▶ _Work to do_:
Copy out all of the material below, swapping every occurrence of "Instruction" for "Objective" and leaving everything else untouched.

▶ _Data listing_:

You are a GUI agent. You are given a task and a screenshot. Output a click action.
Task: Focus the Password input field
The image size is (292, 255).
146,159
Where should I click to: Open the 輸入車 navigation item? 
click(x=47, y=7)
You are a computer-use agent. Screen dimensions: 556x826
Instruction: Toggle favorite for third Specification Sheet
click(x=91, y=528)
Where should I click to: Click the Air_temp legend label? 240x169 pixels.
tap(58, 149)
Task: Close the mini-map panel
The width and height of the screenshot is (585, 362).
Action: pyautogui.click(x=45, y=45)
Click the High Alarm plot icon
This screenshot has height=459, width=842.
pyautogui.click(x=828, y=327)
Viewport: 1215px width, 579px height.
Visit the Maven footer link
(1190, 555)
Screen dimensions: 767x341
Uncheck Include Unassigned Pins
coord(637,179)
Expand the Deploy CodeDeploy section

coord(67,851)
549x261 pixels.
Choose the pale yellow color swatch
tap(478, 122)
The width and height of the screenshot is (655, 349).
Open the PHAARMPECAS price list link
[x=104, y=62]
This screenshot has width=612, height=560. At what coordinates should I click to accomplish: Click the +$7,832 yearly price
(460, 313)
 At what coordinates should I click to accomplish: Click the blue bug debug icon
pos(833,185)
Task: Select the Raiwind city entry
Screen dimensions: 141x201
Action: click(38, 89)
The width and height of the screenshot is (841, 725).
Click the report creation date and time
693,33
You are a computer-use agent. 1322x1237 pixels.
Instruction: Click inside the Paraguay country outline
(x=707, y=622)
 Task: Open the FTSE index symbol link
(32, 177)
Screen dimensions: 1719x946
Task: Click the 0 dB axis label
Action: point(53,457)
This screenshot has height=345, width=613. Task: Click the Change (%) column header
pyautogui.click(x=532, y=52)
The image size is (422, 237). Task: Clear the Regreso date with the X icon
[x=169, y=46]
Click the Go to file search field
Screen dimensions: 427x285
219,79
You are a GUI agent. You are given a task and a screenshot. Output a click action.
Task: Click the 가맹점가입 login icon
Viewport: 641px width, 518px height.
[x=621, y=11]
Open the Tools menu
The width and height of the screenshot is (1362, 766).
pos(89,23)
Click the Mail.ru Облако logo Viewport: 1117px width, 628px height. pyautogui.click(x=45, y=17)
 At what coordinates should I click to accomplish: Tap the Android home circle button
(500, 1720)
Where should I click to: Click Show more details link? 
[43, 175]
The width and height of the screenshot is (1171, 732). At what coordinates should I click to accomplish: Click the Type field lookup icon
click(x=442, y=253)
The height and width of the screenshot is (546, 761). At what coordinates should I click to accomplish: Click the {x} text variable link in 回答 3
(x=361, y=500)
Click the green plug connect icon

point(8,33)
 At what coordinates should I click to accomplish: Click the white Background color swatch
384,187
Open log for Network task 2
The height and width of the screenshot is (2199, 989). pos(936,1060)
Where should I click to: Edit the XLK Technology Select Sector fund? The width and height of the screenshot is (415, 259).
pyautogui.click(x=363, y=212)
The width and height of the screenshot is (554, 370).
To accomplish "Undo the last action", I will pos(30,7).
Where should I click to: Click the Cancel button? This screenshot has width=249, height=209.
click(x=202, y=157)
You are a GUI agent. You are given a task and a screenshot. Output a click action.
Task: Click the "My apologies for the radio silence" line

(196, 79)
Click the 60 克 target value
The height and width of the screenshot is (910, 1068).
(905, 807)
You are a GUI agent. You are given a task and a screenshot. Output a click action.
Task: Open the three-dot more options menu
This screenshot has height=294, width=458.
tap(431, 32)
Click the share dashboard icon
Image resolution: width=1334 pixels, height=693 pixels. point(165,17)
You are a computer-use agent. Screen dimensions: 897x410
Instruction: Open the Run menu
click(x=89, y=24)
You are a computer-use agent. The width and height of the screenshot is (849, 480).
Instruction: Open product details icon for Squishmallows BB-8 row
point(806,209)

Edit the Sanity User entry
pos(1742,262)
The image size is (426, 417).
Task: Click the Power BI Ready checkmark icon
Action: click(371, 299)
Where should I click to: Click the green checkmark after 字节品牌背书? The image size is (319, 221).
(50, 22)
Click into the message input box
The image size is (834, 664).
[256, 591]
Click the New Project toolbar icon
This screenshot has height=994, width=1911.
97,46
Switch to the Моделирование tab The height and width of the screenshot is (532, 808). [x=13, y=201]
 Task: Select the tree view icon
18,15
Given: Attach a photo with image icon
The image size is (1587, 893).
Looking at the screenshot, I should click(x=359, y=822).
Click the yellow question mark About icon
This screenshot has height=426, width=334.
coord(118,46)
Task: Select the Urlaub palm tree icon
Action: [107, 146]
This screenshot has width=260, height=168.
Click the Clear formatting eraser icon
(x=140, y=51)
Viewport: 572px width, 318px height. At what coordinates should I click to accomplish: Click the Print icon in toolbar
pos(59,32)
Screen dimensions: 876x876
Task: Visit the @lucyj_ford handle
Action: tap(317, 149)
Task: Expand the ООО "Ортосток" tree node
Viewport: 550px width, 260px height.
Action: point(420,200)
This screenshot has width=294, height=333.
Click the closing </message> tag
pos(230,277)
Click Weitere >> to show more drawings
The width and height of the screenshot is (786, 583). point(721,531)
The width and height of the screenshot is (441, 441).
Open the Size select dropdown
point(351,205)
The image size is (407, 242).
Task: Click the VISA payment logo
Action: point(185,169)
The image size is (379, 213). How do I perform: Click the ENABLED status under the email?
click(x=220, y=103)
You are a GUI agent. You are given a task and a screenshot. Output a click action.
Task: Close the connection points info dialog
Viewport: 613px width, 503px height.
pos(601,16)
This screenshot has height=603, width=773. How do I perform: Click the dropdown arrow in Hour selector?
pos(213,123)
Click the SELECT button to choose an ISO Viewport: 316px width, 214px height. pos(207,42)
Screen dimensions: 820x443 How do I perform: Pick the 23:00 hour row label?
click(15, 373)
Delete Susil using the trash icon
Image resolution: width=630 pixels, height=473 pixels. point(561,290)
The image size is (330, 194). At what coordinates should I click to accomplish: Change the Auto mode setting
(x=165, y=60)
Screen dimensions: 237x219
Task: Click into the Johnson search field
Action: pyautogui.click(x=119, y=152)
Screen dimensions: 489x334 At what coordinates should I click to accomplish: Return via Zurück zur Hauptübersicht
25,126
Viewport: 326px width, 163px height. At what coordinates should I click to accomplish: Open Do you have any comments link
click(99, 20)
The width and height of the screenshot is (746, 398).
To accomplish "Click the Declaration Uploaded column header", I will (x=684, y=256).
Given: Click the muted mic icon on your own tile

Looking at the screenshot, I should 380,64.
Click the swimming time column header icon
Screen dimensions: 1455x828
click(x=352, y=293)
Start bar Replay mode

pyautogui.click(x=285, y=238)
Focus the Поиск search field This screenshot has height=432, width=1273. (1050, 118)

▶ _Final result_:
You are a GUI agent. You are given a task and a screenshot. Output a click action.
Task: Focus the Password input field
The image size is (292, 255).
146,159
Where should I click to: Open the 輸入車 navigation item? 
click(x=47, y=7)
You are a computer-use agent. Screen dimensions: 556x826
Objective: Toggle favorite for third Specification Sheet
click(x=91, y=528)
Where should I click to: Click the Air_temp legend label? 240x169 pixels.
tap(58, 149)
Task: Close the mini-map panel
The width and height of the screenshot is (585, 362).
Action: pyautogui.click(x=45, y=45)
Click the High Alarm plot icon
This screenshot has height=459, width=842.
pyautogui.click(x=828, y=327)
Viewport: 1215px width, 579px height.
Visit the Maven footer link
(1190, 555)
Screen dimensions: 767x341
Uncheck Include Unassigned Pins
coord(637,179)
Expand the Deploy CodeDeploy section

coord(67,851)
549x261 pixels.
Choose the pale yellow color swatch
tap(478, 122)
The width and height of the screenshot is (655, 349).
Open the PHAARMPECAS price list link
[x=104, y=62]
This screenshot has width=612, height=560. At what coordinates should I click to accomplish: Click the +$7,832 yearly price
(460, 313)
 At what coordinates should I click to accomplish: Click the blue bug debug icon
pos(833,185)
Task: Select the Raiwind city entry
Screen dimensions: 141x201
Action: click(38, 89)
The width and height of the screenshot is (841, 725).
Click the report creation date and time
693,33
You are a computer-use agent. 1322x1237 pixels.
Objective: Click inside the Paraguay country outline
(x=707, y=622)
 Task: Open the FTSE index symbol link
(32, 177)
Screen dimensions: 1719x946
Task: Click the 0 dB axis label
Action: point(53,457)
This screenshot has height=345, width=613. Task: Click the Change (%) column header
pyautogui.click(x=532, y=52)
The image size is (422, 237). Task: Clear the Regreso date with the X icon
[x=169, y=46]
Click the Go to file search field
Screen dimensions: 427x285
219,79
You are a GUI agent. You are given a task and a screenshot. Output a click action.
Task: Click the 가맹점가입 login icon
Viewport: 641px width, 518px height.
[x=621, y=11]
Open the Tools menu
The width and height of the screenshot is (1362, 766).
pos(89,23)
Click the Mail.ru Облако logo Viewport: 1117px width, 628px height. pyautogui.click(x=45, y=17)
 At what coordinates should I click to accomplish: Tap the Android home circle button
(500, 1720)
Where should I click to: Click Show more details link? 
[43, 175]
The width and height of the screenshot is (1171, 732). At what coordinates should I click to accomplish: Click the Type field lookup icon
click(x=442, y=253)
The height and width of the screenshot is (546, 761). At what coordinates should I click to accomplish: Click the {x} text variable link in 回答 3
(x=361, y=500)
Click the green plug connect icon

point(8,33)
 At what coordinates should I click to accomplish: Click the white Background color swatch
384,187
Open log for Network task 2
The height and width of the screenshot is (2199, 989). pos(936,1060)
Where should I click to: Edit the XLK Technology Select Sector fund? The width and height of the screenshot is (415, 259).
pyautogui.click(x=363, y=212)
The width and height of the screenshot is (554, 370).
To accomplish "Undo the last action", I will pos(30,7).
Where should I click to: Click the Cancel button? This screenshot has width=249, height=209.
click(x=202, y=157)
You are a GUI agent. You are given a task and a screenshot. Output a click action.
Task: Click the "My apologies for the radio silence" line

(196, 79)
Click the 60 克 target value
The height and width of the screenshot is (910, 1068).
(905, 807)
You are a GUI agent. You are given a task and a screenshot. Output a click action.
Task: Open the three-dot more options menu
This screenshot has height=294, width=458.
tap(431, 32)
Click the share dashboard icon
Image resolution: width=1334 pixels, height=693 pixels. point(165,17)
You are a computer-use agent. Screen dimensions: 897x410
Objective: Open the Run menu
click(x=89, y=24)
You are a computer-use agent. The width and height of the screenshot is (849, 480).
Objective: Open product details icon for Squishmallows BB-8 row
point(806,209)

Edit the Sanity User entry
pos(1742,262)
The image size is (426, 417).
Task: Click the Power BI Ready checkmark icon
Action: click(371, 299)
Where should I click to: Click the green checkmark after 字节品牌背书? The image size is (319, 221).
(50, 22)
Click into the message input box
The image size is (834, 664).
[256, 591]
Click the New Project toolbar icon
This screenshot has height=994, width=1911.
97,46
Switch to the Моделирование tab The height and width of the screenshot is (532, 808). [x=13, y=201]
 Task: Select the tree view icon
18,15
Given: Attach a photo with image icon
The image size is (1587, 893).
Looking at the screenshot, I should click(x=359, y=822).
Click the yellow question mark About icon
This screenshot has height=426, width=334.
coord(118,46)
Task: Select the Urlaub palm tree icon
Action: [107, 146]
This screenshot has width=260, height=168.
Click the Clear formatting eraser icon
(x=140, y=51)
Viewport: 572px width, 318px height. At what coordinates should I click to accomplish: Click the Print icon in toolbar
pos(59,32)
Screen dimensions: 876x876
Task: Visit the @lucyj_ford handle
Action: tap(317, 149)
Task: Expand the ООО "Ортосток" tree node
Viewport: 550px width, 260px height.
Action: point(420,200)
This screenshot has width=294, height=333.
Click the closing </message> tag
pos(230,277)
Click Weitere >> to show more drawings
The width and height of the screenshot is (786, 583). point(721,531)
The width and height of the screenshot is (441, 441).
Open the Size select dropdown
point(351,205)
The image size is (407, 242).
Task: Click the VISA payment logo
Action: point(185,169)
The image size is (379, 213). How do I perform: Click the ENABLED status under the email?
click(x=220, y=103)
You are a GUI agent. You are given a task and a screenshot. Output a click action.
Task: Close the connection points info dialog
Viewport: 613px width, 503px height.
pos(601,16)
This screenshot has height=603, width=773. How do I perform: Click the dropdown arrow in Hour selector?
pos(213,123)
Click the SELECT button to choose an ISO Viewport: 316px width, 214px height. pos(207,42)
Screen dimensions: 820x443 How do I perform: Pick the 23:00 hour row label?
click(15, 373)
Delete Susil using the trash icon
Image resolution: width=630 pixels, height=473 pixels. point(561,290)
The image size is (330, 194). At what coordinates should I click to accomplish: Change the Auto mode setting
(x=165, y=60)
Screen dimensions: 237x219
Task: Click into the Johnson search field
Action: pyautogui.click(x=119, y=152)
Screen dimensions: 489x334 At what coordinates should I click to accomplish: Return via Zurück zur Hauptübersicht
25,126
Viewport: 326px width, 163px height. At what coordinates should I click to accomplish: Open Do you have any comments link
click(99, 20)
The width and height of the screenshot is (746, 398).
To accomplish "Click the Declaration Uploaded column header", I will (x=684, y=256).
Given: Click the muted mic icon on your own tile

Looking at the screenshot, I should 380,64.
Click the swimming time column header icon
Screen dimensions: 1455x828
click(x=352, y=293)
Start bar Replay mode

pyautogui.click(x=285, y=238)
Focus the Поиск search field This screenshot has height=432, width=1273. (1050, 118)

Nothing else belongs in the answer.